Zwei Uhr nachts am Rande eines Parkplatzes: Amelie, Lia, Constanze, Martin und Konrad*, Medizinstudierende an der Uni Freiburg, fragen sich: Lebt der Fahrradfahrer dort am Boden noch? Er bewegt sich nicht. Seine Stirn blutet und ein Stück Knochen schaut aus dem Bein heraus. Amelie und Lia knien sich sofort auf den Boden und sprechen den jungen Mann an. Er heiße Rainer Unsinn, geboren am 11. November 1991, stöhnt er leise. Er habe starke Schmerzen. Zum Glück steht der Rettungswagen schon bereit. Martin übernimmt geistesgegenwärtig das Kommando und verteilt die Aufgaben: Constanze und Konrad, die zunächst schreckhaft erstarrt waren, holen den Notfallrucksack aus dem Wagen. Ein erfahrener Rettungsassistent hilft: Für die notfallmäßige Versorgung des blutenden Oberschenkels muss Constanze die Hose des Patienten aufschneiden. Dann schieben Martin und Konrad ein Spineboard unter den Verletzten und bringen ihn dann auf einer Trage mit (Pseudo-) Infusion, Stiffneck und Monitoring in den Rettungswagen.

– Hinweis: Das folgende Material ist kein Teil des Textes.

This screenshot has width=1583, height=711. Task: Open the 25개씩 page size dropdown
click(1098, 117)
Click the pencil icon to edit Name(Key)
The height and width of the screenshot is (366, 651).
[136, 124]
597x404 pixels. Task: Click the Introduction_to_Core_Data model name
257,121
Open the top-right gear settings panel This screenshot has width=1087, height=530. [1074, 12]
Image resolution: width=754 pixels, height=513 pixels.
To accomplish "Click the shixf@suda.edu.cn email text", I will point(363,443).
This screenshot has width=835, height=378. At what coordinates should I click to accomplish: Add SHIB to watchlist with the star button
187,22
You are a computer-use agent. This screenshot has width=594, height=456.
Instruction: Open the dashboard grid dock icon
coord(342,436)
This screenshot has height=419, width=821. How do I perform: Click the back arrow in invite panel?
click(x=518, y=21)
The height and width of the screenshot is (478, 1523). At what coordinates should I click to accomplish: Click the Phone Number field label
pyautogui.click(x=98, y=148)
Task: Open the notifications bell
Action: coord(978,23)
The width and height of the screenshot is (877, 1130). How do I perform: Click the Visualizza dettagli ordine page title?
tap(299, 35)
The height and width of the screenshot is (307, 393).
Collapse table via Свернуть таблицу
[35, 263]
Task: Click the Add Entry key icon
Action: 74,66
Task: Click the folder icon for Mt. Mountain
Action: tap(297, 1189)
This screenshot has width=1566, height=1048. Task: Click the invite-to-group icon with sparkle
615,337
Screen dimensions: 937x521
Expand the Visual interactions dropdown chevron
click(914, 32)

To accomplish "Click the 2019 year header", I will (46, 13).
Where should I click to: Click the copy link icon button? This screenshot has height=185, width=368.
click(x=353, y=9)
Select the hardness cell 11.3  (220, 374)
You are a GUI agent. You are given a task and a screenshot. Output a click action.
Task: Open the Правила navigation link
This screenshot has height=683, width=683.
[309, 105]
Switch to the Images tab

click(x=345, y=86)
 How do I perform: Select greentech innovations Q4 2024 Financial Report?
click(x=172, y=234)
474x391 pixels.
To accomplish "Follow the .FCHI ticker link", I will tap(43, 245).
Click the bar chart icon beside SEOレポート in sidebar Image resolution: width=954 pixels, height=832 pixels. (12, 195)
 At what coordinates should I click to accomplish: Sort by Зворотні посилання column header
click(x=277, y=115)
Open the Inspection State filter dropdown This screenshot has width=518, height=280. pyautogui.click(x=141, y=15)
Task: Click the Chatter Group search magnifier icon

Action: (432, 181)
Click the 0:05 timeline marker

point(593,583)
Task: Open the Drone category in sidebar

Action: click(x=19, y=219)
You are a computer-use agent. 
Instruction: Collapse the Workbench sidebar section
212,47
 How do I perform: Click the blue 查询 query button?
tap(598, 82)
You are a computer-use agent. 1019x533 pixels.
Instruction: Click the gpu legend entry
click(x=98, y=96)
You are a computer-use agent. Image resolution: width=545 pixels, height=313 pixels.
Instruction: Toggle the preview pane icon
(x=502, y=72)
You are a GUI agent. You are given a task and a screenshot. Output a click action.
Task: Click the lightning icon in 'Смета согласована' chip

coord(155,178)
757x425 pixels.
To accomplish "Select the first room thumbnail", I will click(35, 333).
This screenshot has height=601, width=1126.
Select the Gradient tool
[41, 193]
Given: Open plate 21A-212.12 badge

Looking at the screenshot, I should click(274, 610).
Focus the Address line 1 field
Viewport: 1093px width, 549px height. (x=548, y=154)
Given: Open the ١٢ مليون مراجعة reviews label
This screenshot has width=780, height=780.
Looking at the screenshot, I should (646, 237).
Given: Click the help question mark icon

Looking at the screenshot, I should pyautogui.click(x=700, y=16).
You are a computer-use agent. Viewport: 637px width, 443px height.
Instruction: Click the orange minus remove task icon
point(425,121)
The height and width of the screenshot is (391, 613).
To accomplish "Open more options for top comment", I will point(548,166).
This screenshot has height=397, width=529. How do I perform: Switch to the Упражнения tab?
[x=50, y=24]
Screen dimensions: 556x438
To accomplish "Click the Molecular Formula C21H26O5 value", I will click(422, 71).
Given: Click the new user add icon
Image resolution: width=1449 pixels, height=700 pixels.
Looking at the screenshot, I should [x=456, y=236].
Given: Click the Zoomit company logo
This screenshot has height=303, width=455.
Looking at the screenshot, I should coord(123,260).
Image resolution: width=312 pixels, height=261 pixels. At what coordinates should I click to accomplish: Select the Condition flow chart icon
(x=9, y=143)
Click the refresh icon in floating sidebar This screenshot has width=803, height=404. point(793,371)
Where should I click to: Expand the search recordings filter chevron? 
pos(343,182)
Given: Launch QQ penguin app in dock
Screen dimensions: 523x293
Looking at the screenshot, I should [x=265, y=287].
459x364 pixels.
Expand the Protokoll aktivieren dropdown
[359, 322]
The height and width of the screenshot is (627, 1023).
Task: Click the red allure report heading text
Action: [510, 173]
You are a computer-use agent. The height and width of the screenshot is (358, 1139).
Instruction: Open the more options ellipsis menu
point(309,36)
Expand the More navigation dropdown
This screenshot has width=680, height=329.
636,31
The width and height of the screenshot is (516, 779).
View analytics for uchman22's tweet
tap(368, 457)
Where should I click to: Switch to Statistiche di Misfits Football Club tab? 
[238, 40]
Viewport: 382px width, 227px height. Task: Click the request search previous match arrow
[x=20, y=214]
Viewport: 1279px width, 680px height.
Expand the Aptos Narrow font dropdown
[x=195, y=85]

Erleichtert bleiben die fünf Helfer Amelie, Lia, Constanze, Martin und Konrad davor stehen – zur Besprechungsrunde „ihres Falles“. Dieser ist einer von neun – die weiteren acht Fälle finden zeitgleich im Lehrgebäude statt. Dies ist kein Zufall, denn heute, am 26. Juni, ist „SkillsNight“ an der Uni Freiburg. Dies ist ein simulierter Nachtdienst, den das Freiburger SkillsLab (Studitz) unter Leitung von Dr. med. Sabine Diwo seit 2009 veranstaltet. Das Studitz-Team besteht aus studentischen Tutoren die heute verkleidet und realitätsnah geschminkt Fallszenarien aus unterschiedlichen Fachbereichen im Stundenrhythmus präsentieren. Ein Gong gibt jeweils das Zeichen für die Studierenden zu einem anderen Fall in den nächsten Raum zu wechseln.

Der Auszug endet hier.